Pasado un rato, me dieron entrada. El ambiente era algo lúgubre, mesas muy juntas y música un poco alta, sonaba Blondie. El rollo de esta coctelería tiene dos fundamentos de peso: la cristalería y la clarificación, amén de aquella ostentación creativa antes comentada. En lo que respecta al continente, observé algunas singularidades, notorias en el caso de las combinaciones de autor y mucho más clásicas para otros tragos. Los mismos fundadores del lugar explican, sin mucha mesura, el asunto: “Había una desconexión entre lo que se servía en el vaso y la vajilla [sic] en la que se presentaba. En lugar de complementar la bebida, la vajilla parecía competir con ella. Empezamos a reflexionar sobre esto y rápidamente nos dimos cuenta de que esto era un problema generalizado en el mundo de la coctelería. La vajilla no estaba al servicio del líquido, sino que era solo un adorno más en el proceso de presentación”. Vaya, que sintieron la irrefrenable llamada justiciera, después de cien años de historia del cóctel y cuatro mil de la cristalería. Miren, yo aborrecí el tubo y aborrezco el generalizado pozal de sidra, pero echar un sorbo de su krypta me pareció forzar demasiado las cosas: tres inquietantes hojas de hierbas acariciaban mi nariz mientras ingería el líquido. Una tontería como una catedral, el obligado guiño al cliente voluble. El segundo gran fundamento en Sips es la clarificación, lo cual está bien, las combinaciones aparecen limpias, sin sedimentos y los aromas y sabores están muy definidos.

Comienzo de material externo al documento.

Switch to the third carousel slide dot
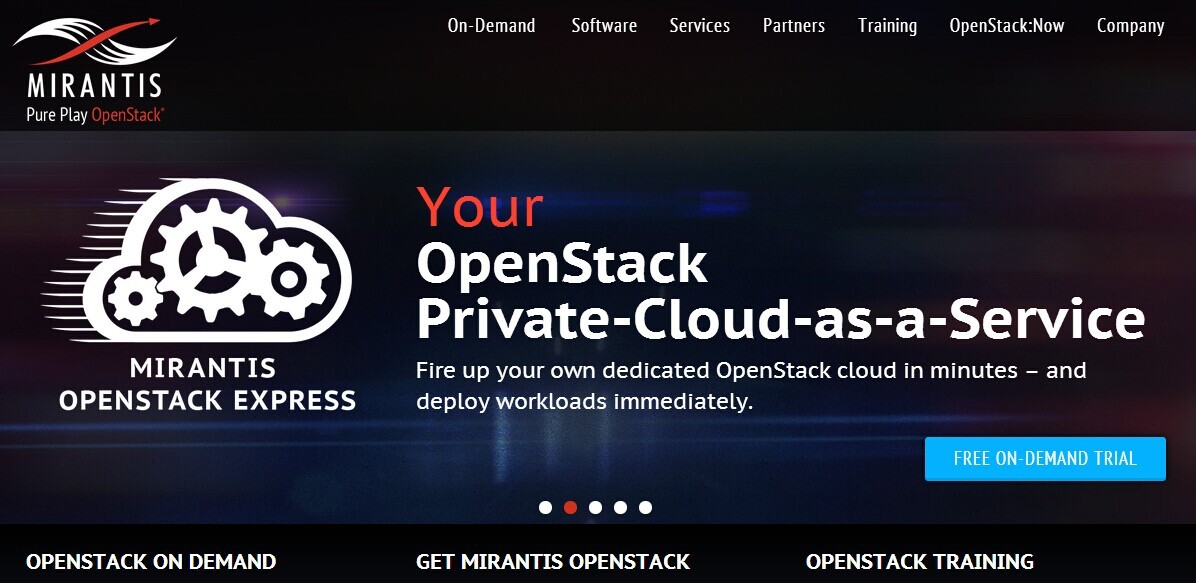 click(x=596, y=507)
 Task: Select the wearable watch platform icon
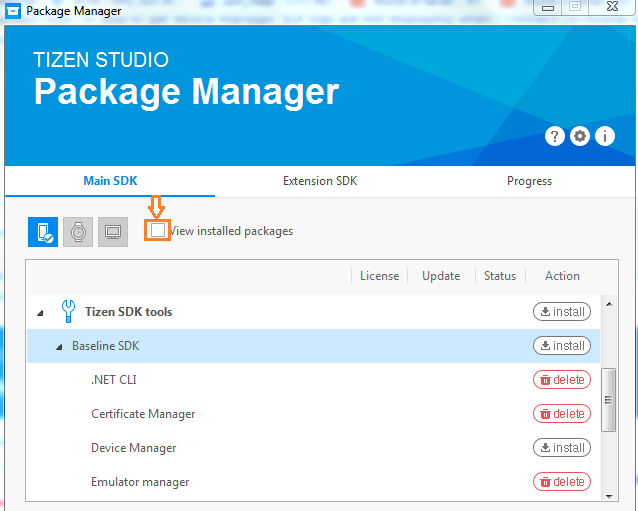[78, 232]
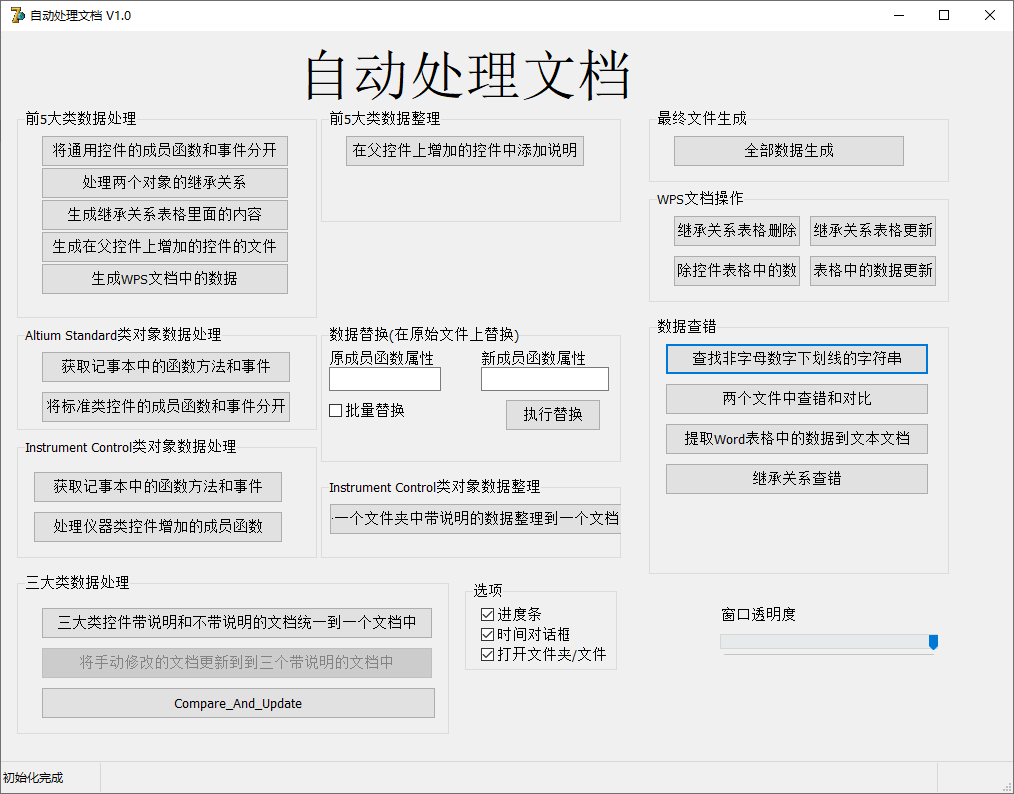Click 继承关系表格删除 button
The image size is (1014, 794).
tap(737, 230)
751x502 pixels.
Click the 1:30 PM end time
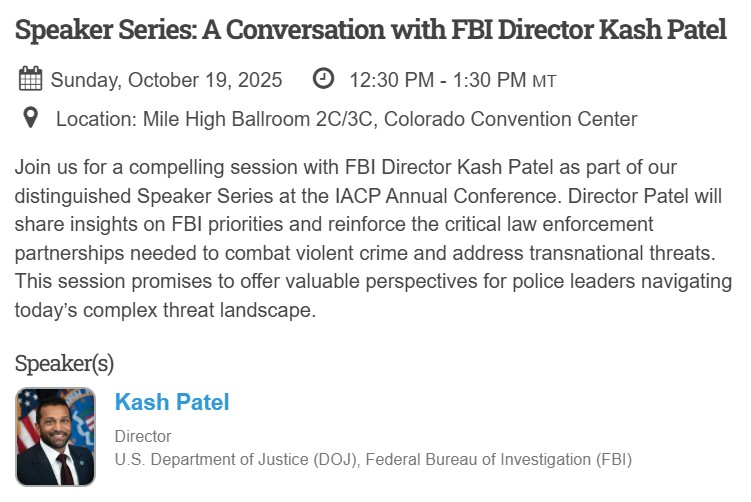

Sus cócteles son de apenas tres sorbos (sips significa sorbos en inglés): lo que en el dry martini es una regla (no más de tres sorbos y no más de tres copas) aquí se aplica a muchas combinaciones. Usan la roca grande de excelente calidad (como en otros establecimientos clásicos de la Ciudad Condal), aunque no sé si está justificada para tan breve libación. A no ser que seas una especie de oso perezoso, un hombre blandengue, de esos que “se cuidan” o bien una chica que se tira media hora haciéndose selfies junto a la bebida, tal y como presencié. Y es que allí no va uno a beber, ni por consiguiente a emborracharse, actividad muy mal vista por los mandamientos del presente régimen. Los propietarios del bar tienen escrito en su presentación una frase que a más de uno nos hace temblar, evocación terrorífica del sesenta y ocho: “Otra forma de beber es posible”.